But I loved Jenny, our daughter. She was three-and-a-half when all tech went bust. Thousands of us lost our jobs. A few took their lives quickly, or slowly through drink. Some delivered pizza and prayed for a re-inflation of the bubble. Most moved away. I can’t find a pizza job. I wish I could afford to drink. And I won’t kill myself or head west because I need Jenny as much as she needs me. Not for financial support. My employment insurance ran out. I’m about to go on welfare. Linda is a school teacher soon to marry another school teacher, so they’re fine financially. Jenny tells me she misses me. I get to see her every second weekend, thank God.
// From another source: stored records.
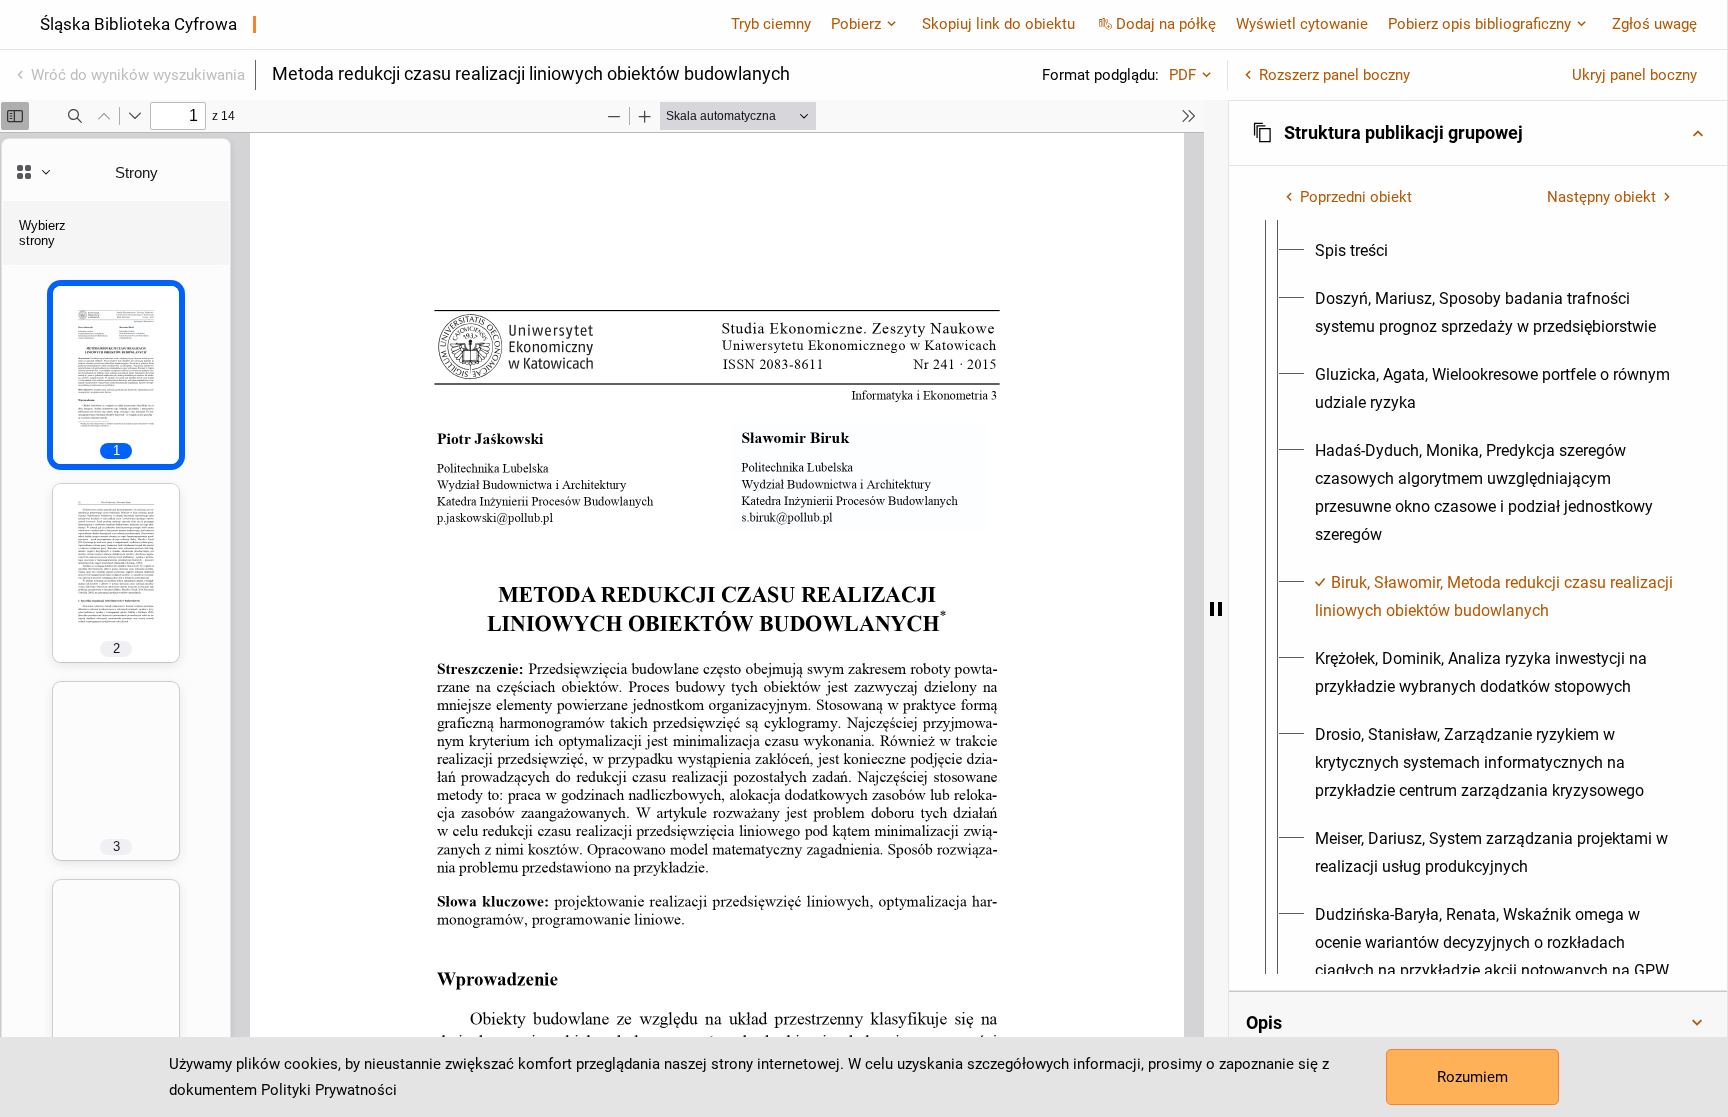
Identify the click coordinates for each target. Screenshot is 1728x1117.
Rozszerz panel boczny (1334, 75)
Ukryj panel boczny (1634, 75)
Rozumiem (1472, 1077)
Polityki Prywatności (329, 1090)
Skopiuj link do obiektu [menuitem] (998, 24)
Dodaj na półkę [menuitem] (1166, 24)
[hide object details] (1216, 608)
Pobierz (856, 24)
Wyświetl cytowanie (1302, 24)
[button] (1478, 133)
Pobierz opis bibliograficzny (1479, 24)
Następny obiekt (1601, 197)
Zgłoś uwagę (1654, 24)
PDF (1182, 75)
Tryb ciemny (771, 24)
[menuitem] (1351, 251)
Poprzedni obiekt (1356, 197)
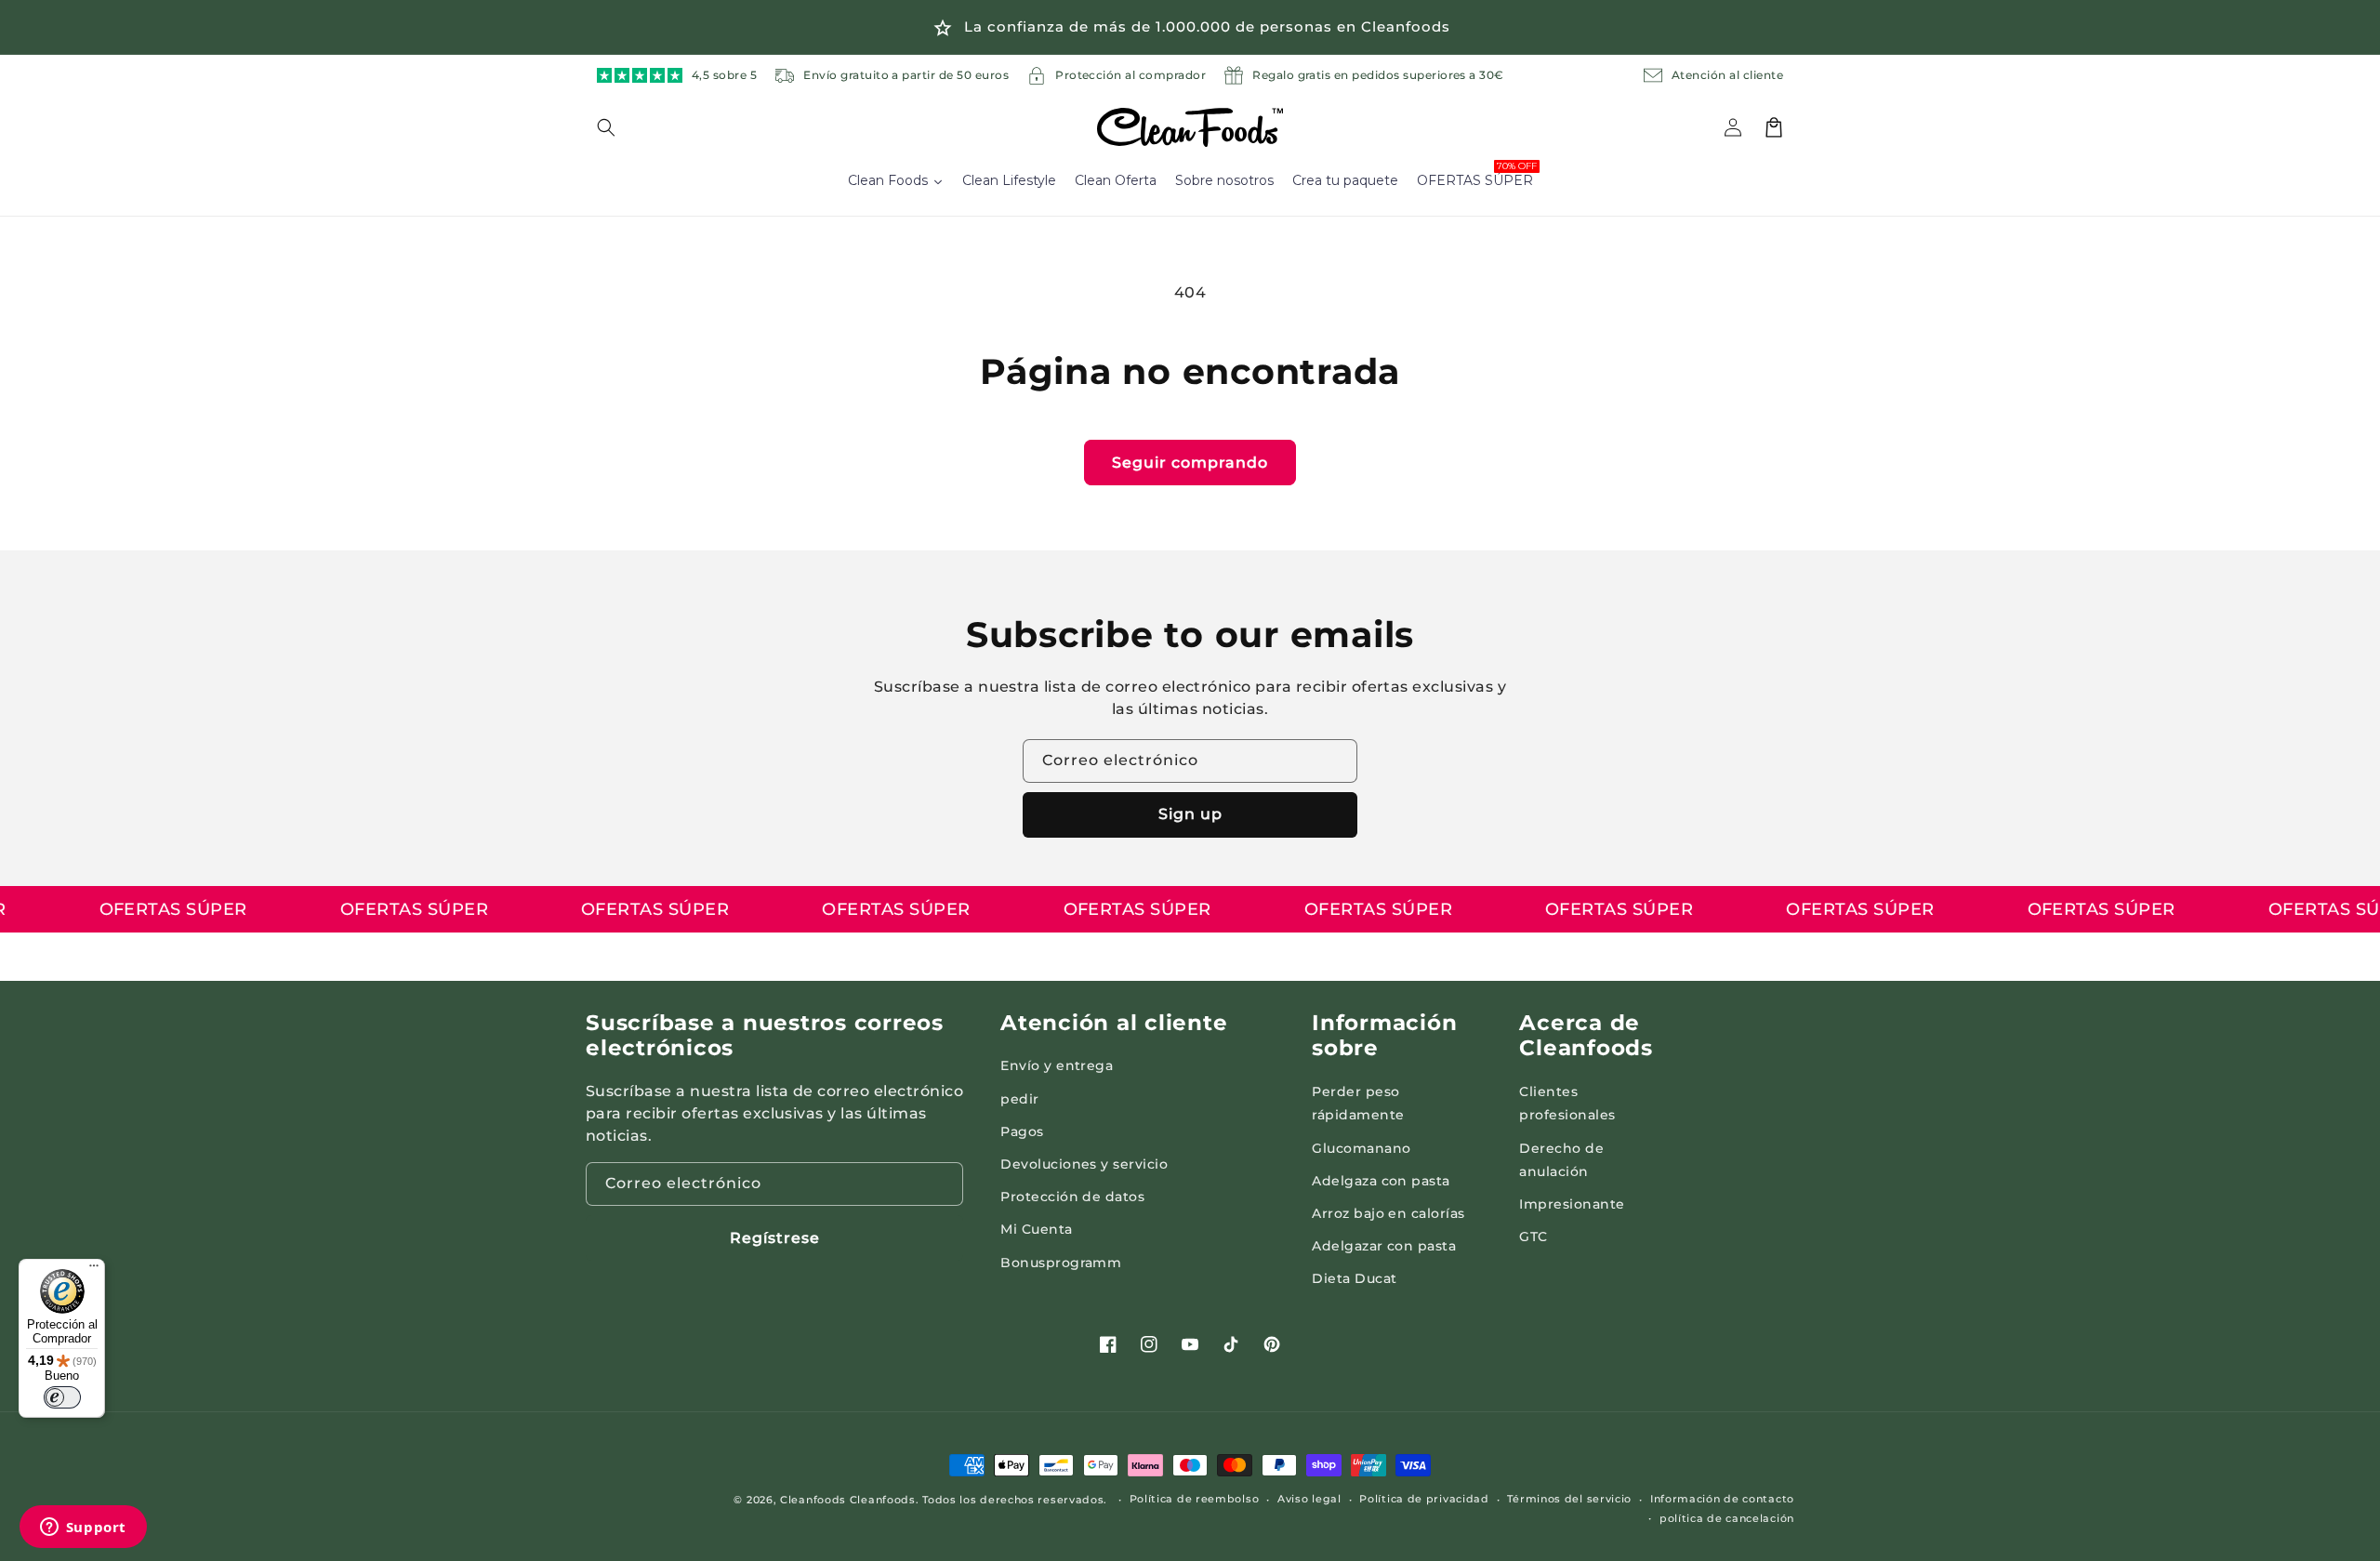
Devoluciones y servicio (1084, 1164)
Smoking is the one pleasure I can sometimes afford. It calms me, alleviates boredom, quells hunger. But it’s a downer, too. Smoking all alone, standing in the cold dark or looking out a window is when I am most isolated, most reflective, most likely to have dark thoughts. What is it I am addicted to? The cigarette or the beautiful melancholy that comes with it? The smoke draws me in like an album of old photographs.

I told Mrs. P about the B&E, Linda and Jenny in summary fashion to gain her pity, to ask her for a smoke because I hadn’t had one in hours.

“Well, Ray, dear, that’s quite the story. Come, let Mrs. P give you a hug.”

She stood, forcing me to stand. I’m an average-sized man, but my forehead was right at her earlobe as she embraced me, tightly, the static from her thin polyester sweater clinging to my t-shirt, her brassier-covered breasts threatening lacy indentation in my chest—I swear to God she held me that hard. The hand that held my head close to hers had a cigarette in it. I could feel its heat through my hair and feel the smoke fill my ear canal. All I could think of was that this was not my grandmother.

In the middle of our embrace, I asked, “May I have a cigarette, please? I’m flat broke.”

Mrs. P let go and sat down in her wing chair. Part of her powdered face was smudged. I feared I had some on my face or in my hair.

“Of course, dear.” She opened the pack on the coffee table. “It’s empty.”

I thought: You’re not telling me a constant smoker like yourself doesn’t have cartons of them stashed somewhere? She shook the pack as if one might be stuck in a corner.

“I’ll run to the store for you, Mrs. P, if you’d like. I don’t have money, but I can pay you back for a few when my cheque comes in tomorrow, I promise.” I heard myself promise like a child for Christ’s sake!

She slowly dragged on what was left of her cigarette.

“You could do that, Ray, but then why don’t I just open another pack?” she said. She got up from her chair and disappeared into the bathroom. When she returned, her face was fully snow-owl-white again, and she bore a package of king-size milds. She undid the cellophane wrapping and startled me by flipping me a cigarette like a schoolgirl, giggling, like she was giving an eighth-grader a glimpse of her tit. I caught it with both hands and lit it using a match on the coffee table.

“You know it’s not good to smoke indoors, with all the second-hand smoke, dear” she said, earnestly.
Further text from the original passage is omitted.